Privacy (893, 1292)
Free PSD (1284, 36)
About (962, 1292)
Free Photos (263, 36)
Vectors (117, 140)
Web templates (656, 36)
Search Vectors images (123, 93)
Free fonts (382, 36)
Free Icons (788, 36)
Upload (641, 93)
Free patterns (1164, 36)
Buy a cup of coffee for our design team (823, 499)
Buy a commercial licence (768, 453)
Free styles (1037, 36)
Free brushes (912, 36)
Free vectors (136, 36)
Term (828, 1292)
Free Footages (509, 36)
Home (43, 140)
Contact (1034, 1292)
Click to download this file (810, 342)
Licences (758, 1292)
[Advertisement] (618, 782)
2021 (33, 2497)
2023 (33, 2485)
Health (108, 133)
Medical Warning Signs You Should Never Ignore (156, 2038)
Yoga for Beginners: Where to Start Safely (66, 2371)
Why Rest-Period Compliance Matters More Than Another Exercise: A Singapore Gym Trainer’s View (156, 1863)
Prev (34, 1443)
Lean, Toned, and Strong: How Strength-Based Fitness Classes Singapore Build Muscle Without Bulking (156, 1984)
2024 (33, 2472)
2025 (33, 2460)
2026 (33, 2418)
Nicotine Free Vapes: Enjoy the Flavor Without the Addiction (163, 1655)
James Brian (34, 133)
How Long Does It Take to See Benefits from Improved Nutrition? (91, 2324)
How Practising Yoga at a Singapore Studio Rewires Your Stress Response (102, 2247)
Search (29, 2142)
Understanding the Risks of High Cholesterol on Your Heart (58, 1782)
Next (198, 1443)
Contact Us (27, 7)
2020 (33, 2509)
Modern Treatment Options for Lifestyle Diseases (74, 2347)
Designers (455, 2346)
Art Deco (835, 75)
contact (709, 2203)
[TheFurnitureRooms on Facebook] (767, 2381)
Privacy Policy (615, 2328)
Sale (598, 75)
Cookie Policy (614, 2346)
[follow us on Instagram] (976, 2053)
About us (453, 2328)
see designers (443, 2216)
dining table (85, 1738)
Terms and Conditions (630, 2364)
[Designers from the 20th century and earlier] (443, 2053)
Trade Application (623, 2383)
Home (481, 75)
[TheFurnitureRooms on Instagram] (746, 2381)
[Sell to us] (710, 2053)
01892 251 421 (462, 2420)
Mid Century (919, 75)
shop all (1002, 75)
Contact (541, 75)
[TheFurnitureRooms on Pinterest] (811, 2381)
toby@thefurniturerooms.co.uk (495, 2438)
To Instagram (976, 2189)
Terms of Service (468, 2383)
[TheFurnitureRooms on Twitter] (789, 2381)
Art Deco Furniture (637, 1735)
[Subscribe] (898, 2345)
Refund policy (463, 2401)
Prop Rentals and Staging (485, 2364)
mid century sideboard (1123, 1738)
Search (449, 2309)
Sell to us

DIRECTIONS FOR THIS TASK:
Each record must be copied out exactly and in full.

TASK RESULT:
Privacy (893, 1292)
Free PSD (1284, 36)
About (962, 1292)
Free Photos (263, 36)
Vectors (117, 140)
Web templates (656, 36)
Search Vectors images (123, 93)
Free fonts (382, 36)
Free Icons (788, 36)
Upload (641, 93)
Free patterns (1164, 36)
Buy a cup of coffee for our design team (823, 499)
Buy a commercial licence (768, 453)
Free styles (1037, 36)
Free brushes (912, 36)
Free vectors (136, 36)
Term (828, 1292)
Free Footages (509, 36)
Home (43, 140)
Contact (1034, 1292)
Click to download this file (810, 342)
Licences (758, 1292)
[Advertisement] (618, 782)
2021 (33, 2497)
2023 (33, 2485)
Health (108, 133)
Medical Warning Signs You Should Never Ignore (156, 2038)
Yoga for Beginners: Where to Start Safely (66, 2371)
Why Rest-Period Compliance Matters More Than Another Exercise: A Singapore Gym Trainer’s View (156, 1863)
Prev (34, 1443)
Lean, Toned, and Strong: How Strength-Based Fitness Classes Singapore Build Muscle Without Bulking (156, 1984)
2024 (33, 2472)
2025 (33, 2460)
2026 (33, 2418)
Nicotine Free Vapes: Enjoy the Flavor Without the Addiction (163, 1655)
James Brian (34, 133)
How Long Does It Take to See Benefits from Improved Nutrition? (91, 2324)
How Practising Yoga at a Singapore Studio Rewires Your Stress Response (102, 2247)
Search (29, 2142)
Understanding the Risks of High Cholesterol on Your Heart (58, 1782)
Next (198, 1443)
Contact Us (27, 7)
2020 (33, 2509)
Modern Treatment Options for Lifestyle Diseases (74, 2347)
Designers (455, 2346)
Art Deco (835, 75)
contact (709, 2203)
[TheFurnitureRooms on Facebook] (767, 2381)
Privacy Policy (615, 2328)
Sale (598, 75)
Cookie Policy (614, 2346)
[follow us on Instagram] (976, 2053)
About us (453, 2328)
see designers (443, 2216)
dining table (85, 1738)
Terms and Conditions (630, 2364)
[Designers from the 20th century and earlier] (443, 2053)
Trade Application (623, 2383)
Home (481, 75)
[TheFurnitureRooms on Instagram] (746, 2381)
[Sell to us] (710, 2053)
01892 251 421 (462, 2420)
Mid Century (919, 75)
shop all (1002, 75)
Contact (541, 75)
[TheFurnitureRooms on Pinterest] (811, 2381)
toby@thefurniturerooms.co.uk (495, 2438)
To Instagram (976, 2189)
Terms of Service (468, 2383)
[TheFurnitureRooms on Twitter] (789, 2381)
Art Deco Furniture (637, 1735)
[Subscribe] (898, 2345)
Refund policy (463, 2401)
Prop Rentals and Staging (485, 2364)
mid century sideboard (1123, 1738)
Search (449, 2309)
Sell to us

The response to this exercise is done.